The following diagram illustrates the process of the above congestion control with specific values. Currently, the size of the sending window is equal to the congestion window.
2. Fast Retransmit and Fast Recovery
Fast Retransmit
The fast retransmit algorithm requires that the receiver send a duplicate acknowledgment immediately upon receiving an out-of-order segment (to inform the sender early that a segment has not reached the other party) rather than waiting to send acknowledgment with its own data.
Assuming the receiver received M1 and M2 and sent acknowledgments for both. Now suppose the receiver did not receive M3 but then received M4.
Clearly, the receiver cannot acknowledge M4 because M4 is an out-of-order segment. According to the principles of reliable transmission, the receiver can either do nothing or send a timely acknowledgment for M2.
However, according to the fast retransmit algorithm, the receiver should promptly send a duplicate acknowledgment for M2, allowing the sender to know early that segment M3 has not reached the receiver. The sender then sends M5 and M6. The receiver receives these two segments and also sends another duplicate acknowledgment for M2. Thus, the sender receives four acknowledgments for M2, three of which are duplicates.

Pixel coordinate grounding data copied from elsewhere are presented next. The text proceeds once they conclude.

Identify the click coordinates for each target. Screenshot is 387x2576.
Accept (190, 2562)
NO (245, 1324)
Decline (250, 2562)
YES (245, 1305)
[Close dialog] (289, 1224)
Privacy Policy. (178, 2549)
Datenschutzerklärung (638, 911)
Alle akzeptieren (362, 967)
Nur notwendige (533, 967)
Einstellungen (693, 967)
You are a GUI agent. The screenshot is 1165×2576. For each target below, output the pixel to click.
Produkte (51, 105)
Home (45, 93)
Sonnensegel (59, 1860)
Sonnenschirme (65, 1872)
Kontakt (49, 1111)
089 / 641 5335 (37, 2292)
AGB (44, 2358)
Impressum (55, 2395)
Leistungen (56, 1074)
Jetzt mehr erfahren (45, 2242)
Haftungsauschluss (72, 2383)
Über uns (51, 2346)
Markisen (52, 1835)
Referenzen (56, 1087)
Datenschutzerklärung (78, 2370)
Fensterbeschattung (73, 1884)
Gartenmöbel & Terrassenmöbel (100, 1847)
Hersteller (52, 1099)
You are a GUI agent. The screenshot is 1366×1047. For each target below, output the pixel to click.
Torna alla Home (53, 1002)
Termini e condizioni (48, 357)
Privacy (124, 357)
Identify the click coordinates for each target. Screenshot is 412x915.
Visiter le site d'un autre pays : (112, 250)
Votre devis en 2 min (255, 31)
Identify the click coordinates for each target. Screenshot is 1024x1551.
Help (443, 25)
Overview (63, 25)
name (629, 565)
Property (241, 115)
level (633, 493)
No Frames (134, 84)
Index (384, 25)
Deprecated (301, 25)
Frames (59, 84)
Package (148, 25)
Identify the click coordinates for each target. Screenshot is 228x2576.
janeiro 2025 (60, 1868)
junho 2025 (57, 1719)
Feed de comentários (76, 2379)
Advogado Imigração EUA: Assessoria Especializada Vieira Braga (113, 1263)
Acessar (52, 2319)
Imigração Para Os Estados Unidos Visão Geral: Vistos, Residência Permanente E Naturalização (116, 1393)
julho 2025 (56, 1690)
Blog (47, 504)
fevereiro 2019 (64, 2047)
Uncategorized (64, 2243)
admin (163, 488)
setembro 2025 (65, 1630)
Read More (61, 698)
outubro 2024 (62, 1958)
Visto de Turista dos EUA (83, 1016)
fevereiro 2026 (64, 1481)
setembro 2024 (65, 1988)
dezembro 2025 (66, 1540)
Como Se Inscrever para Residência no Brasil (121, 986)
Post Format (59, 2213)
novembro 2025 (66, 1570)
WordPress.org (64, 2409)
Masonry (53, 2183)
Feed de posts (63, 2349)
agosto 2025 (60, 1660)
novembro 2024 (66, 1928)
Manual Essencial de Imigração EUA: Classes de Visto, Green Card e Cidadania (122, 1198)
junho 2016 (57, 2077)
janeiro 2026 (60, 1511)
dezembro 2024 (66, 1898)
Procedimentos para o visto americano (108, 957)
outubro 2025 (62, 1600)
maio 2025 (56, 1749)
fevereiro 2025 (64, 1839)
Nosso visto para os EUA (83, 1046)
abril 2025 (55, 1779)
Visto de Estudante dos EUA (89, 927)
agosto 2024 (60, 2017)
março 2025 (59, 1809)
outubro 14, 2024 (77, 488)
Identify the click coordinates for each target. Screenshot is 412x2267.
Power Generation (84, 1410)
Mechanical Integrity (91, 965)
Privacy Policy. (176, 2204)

The fast retransmit algorithm also stipulates that as soon as the sender receives three duplicate acknowledgments, it should immediately retransmit the unacknowledged segment M3 without waiting for the retransmission timer for M3 to expire.
Since the sender retransmits unacknowledged segments early, adopting fast retransmit can increase overall network throughput by about 20%.
Fast Recovery
-
When the sender continuously receives three duplicate acknowledgments, execute the “multiplicative decrease” algorithm, halving the slow start threshold ssthresh. -
Unlike slow start, the sender does not set cwnd to 1 but instead sets cwnd to the value of ssthresh after halving and then begins executing the congestion avoidance algorithm (“additive increase”), allowing the congestion window to increase slowly in a linear manner.